The worst performer of the Dow Jones Industrial Average was Merck & Co., Inc. (NYSE: MRK ), off 6.6%, after halting a study of an experimental clotting drug in which the firm had placed confidence.
The jobs data report hung over the market like a rain cloud throughout the session. Jobless claims were expected to drop by 2,000 to total 407,000. Instead the jobless number increased by 35,000 to 445,000. The result was especially felt in the materials sector as metals weakened. Alcoa Inc. (NYSE: AA ) fell 3%, Newmont Mining (NYSE: NEM ) was off 1.7%, and Freeport-McMoRan Copper & Gold Inc. (NYSE: FCX ) fell 3.1%.
In other economic news, the U.S. producer prices jumped 1.1% in December. After removing food and fuel, the index rose by just 0.2%, which was in line with most forecasts. The U.S. trade deficit declined for the third straight month in November. But the gap with China increased. The Bank of England and the European Central Bank left interest rates unchanged. And Fed Chairman Ben Bernanke told CNBC that he expected growth this year to be in the range of 3%-4%.
Treasurys rose in price taking the yield on the 10-year note down to 3.3%. The euro rose to $1.3354, up from $1.3133 on Wednesday.
At Thursday's close, the Dow fell 24 points to 11,732, the S&P 500 was off 2 points at 1,284, and the Nasdaq fell 2 points to 2,735.
Crude oil for February delivery fell 46 cents to $91.40 a barrel, and the Energy Select Sector SPDR (NYSE: XLE ) fell 20 cents to $69.89. February gold rose $1.20 to settle at $1,387 in reaction to the rise in jobless claims. The PHLX Gold/Silver Sector Index (NASDAQ: XAU ) fell 7.41 points to 208.74, continuing from the break of its 50-day moving average last week. The next support for the XAU is at 206.What the Markets Are Saying
With the stock market closed on Monday for Martin Luther King, Jr.

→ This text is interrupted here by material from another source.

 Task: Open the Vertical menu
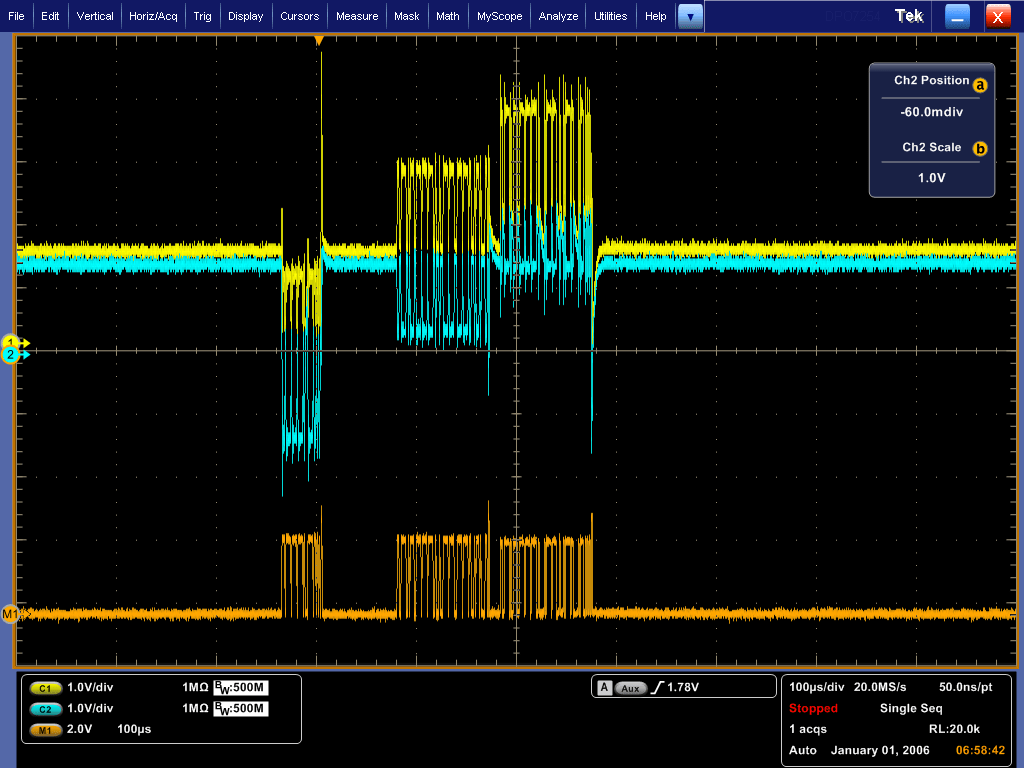coord(95,16)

Day, it will be interesting to see if today traders decide to cap some of their gains prior to the three-day weekend.
Yesterday's mini pullback doesn't change any trends. It was an extension of the selling that began at noon on Wednesday and continued throughout yesterday until a bounce at the end of the day bumped into a resistance line drawn from Wednesday's high. If stocks close higher today, that line will evaporate.

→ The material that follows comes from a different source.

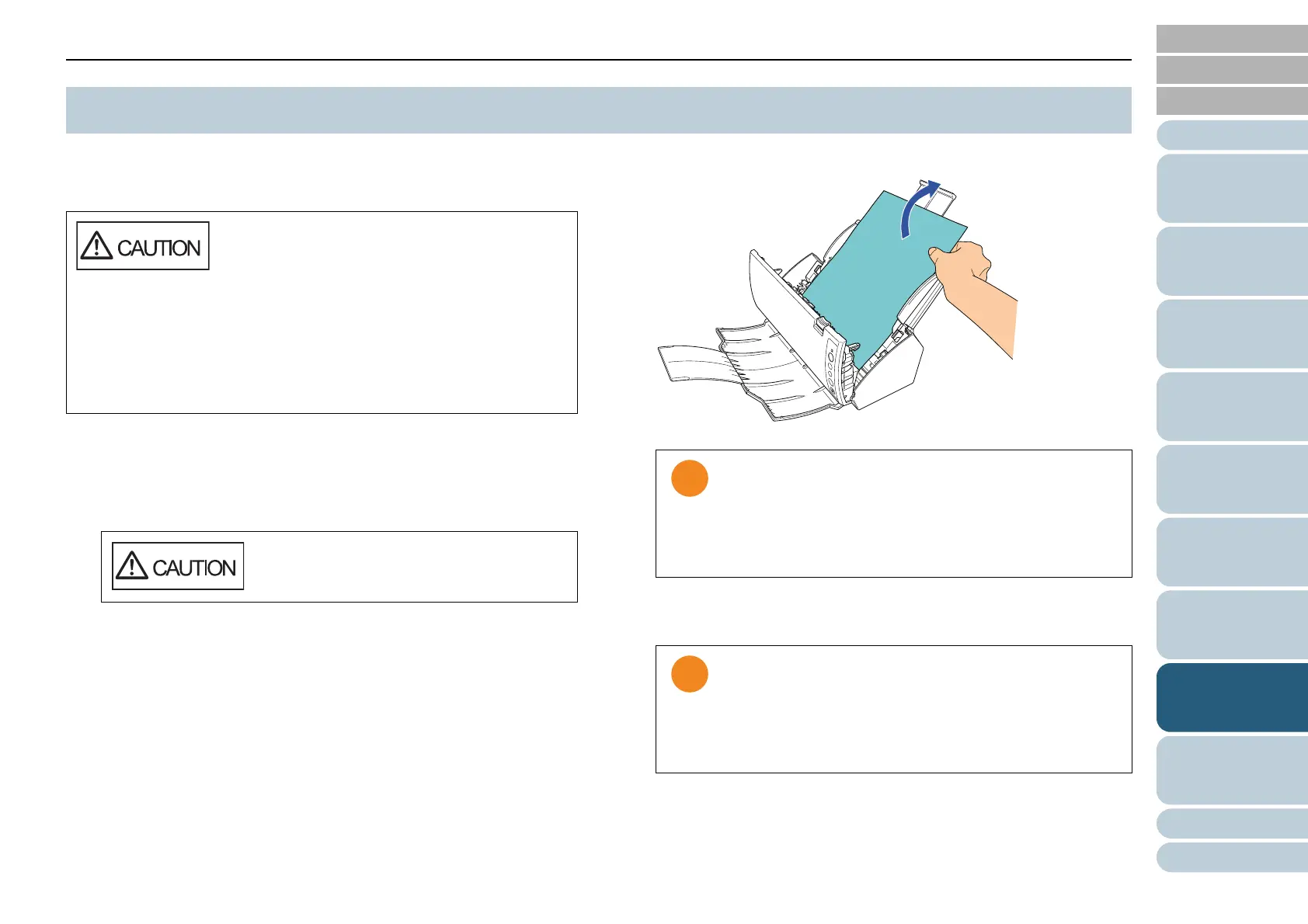Screen dimensions: 1308x924
Task: Open the third gray side tab
Action: point(1232,101)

In line with my recent comments on when to sell, today we'll consider the most talked about but least understood reversal of all - the head-and-shoulders. Readers will remember the pseudo head-and-shoulders top in the S&P 500 that occurred this past summer. The top has some very strict rules that I pointed out at that time: Left shoulder volume higher than either the head (top) or the right shoulder, and a 3% penetration of the neckline. Going back to July 2, I observed, "But, in order to have a confirmed head-and-shoulders, we must have at least a 3% penetration of the neckline." The pseudo head-and-shoulders of July fell 2.5%, just missing the final ingredient of a completed signal by 0.5%. But that small margin was enough to abort the entire formation and the S&P 500 turned north." In other words, I disagreed with other technicians saying that the reversal down had been thwarted and that the uptrend was still intact.
Today, we will also talk about another type of head-and-shoulders, but this time it is the bullish head-and-shoulders bottom that is illustrated in today's Trade of the Day .Today's Trading Landscape
To see a list of the companies reporting earnings today, click here .
For a list of this week's economic reports due out, click here .
If you have questions or comments for Sam Collins, please e-mail him at firstname.lastname@example.org .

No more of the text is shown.